陛下这条船已经行出老远,你们却还想凭着昔日的印记,找到自己的剑?”
“哦?”张彩同样是绝顶聪明之人,闻言瞳孔一缩,神情登时郑重起来。“愿闻其详。”
“先前太后绝食那次还没看清楚吗?如今的皇上,早已不是当年那个耽于玩乐的少年天子了,他已经有了主见、开始重视自身的权威——难道你以为母子争来争去,真的只是为了个张延龄吗?”
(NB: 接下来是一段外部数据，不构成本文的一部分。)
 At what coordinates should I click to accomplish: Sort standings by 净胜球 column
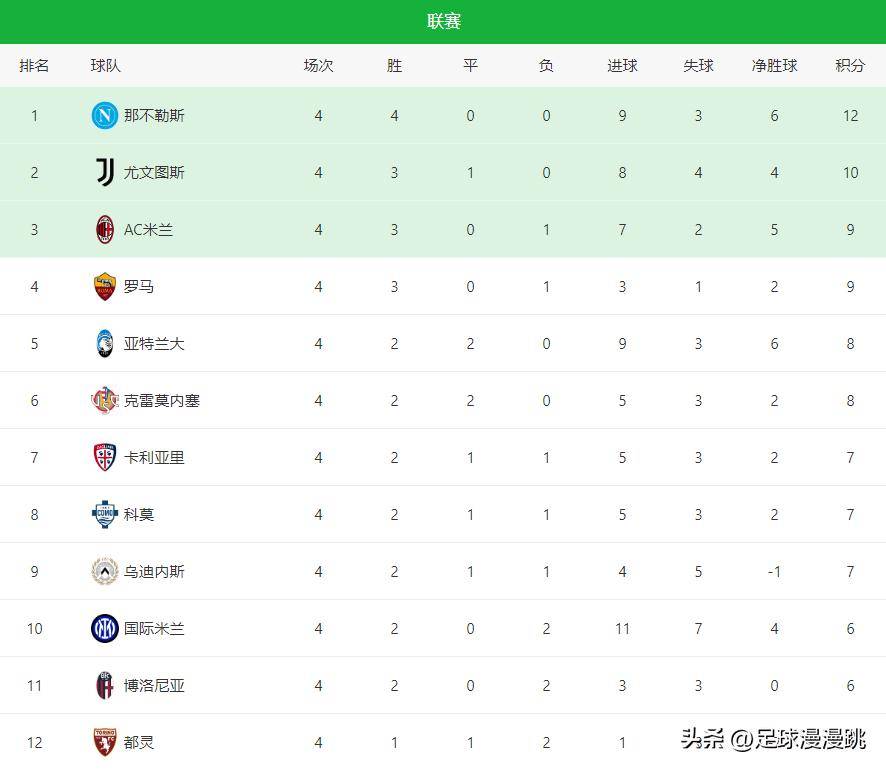coord(774,65)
“当然不是……”张彩额头见汗,声音发颤道:“二圣争的是谁说了算。”
“是的。”苏录点点头,跟聪明人说话就是不费力气,他接着字字如刀砍在张彩心头道:
“所以现在的皇上就算放权给刘瑾,也容不得他当这个‘立皇帝’!”
“……”张彩的汗珠子滚滚滴落,他不得不承认苏录点出了刘公公最大的错误——还是用老眼光看皇上。
过去,刘瑾只要不欺君便可,随他做什么皇帝都不介意。
但皇帝长大了,还不知收敛,就是嫌命太长了!
“刘公公今日的行径,放眼史书都罕见——区区一个太监,敢命百官跪在烈日下一整天。就算十常侍、李辅国之辈,也没像他这样肆无忌惮啊!怕也只有‘指鹿为马’的赵高不遑多让。”苏录趁热打铁接着道:
“自古权阉哪一个可以善终?刘瑾此举一出,我看九成九也要步他们后尘了。”
顿一下,苏录又放缓语气,对面色苍白的张彩道:“刘瑾的死活我根本不在意,可少冢宰这样光彩照人的国之干城,若是受他牵连落得身败名裂的下场,岂不太可惜了?”
张彩闻言,面部线条明显柔和了一些,长叹一声道:“唉,实不相瞒,我也觉得刘公公此番行事太过火了。可就像我刚才所言,刘公公正在气头上,连焦阁老都避之不及,我又何必充那出头的椽子?”